◆ Exercise prompt: Please copy each line below that contains the string "Open".

::: Records to use :::

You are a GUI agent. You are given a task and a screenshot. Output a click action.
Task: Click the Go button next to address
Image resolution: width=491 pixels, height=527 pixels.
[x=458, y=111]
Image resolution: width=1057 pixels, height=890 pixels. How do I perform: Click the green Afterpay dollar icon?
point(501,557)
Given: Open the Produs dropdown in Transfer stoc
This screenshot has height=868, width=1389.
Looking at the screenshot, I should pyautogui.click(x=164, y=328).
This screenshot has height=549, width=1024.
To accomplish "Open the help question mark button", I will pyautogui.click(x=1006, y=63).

:::
::: Records to use :::

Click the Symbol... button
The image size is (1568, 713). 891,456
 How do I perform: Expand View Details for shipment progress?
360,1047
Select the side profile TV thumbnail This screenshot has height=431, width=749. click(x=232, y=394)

:::

◆ Reply to the exercise:
Given: Open the Produs dropdown in Transfer stoc
To accomplish "Open the help question mark button", I will pyautogui.click(x=1006, y=63).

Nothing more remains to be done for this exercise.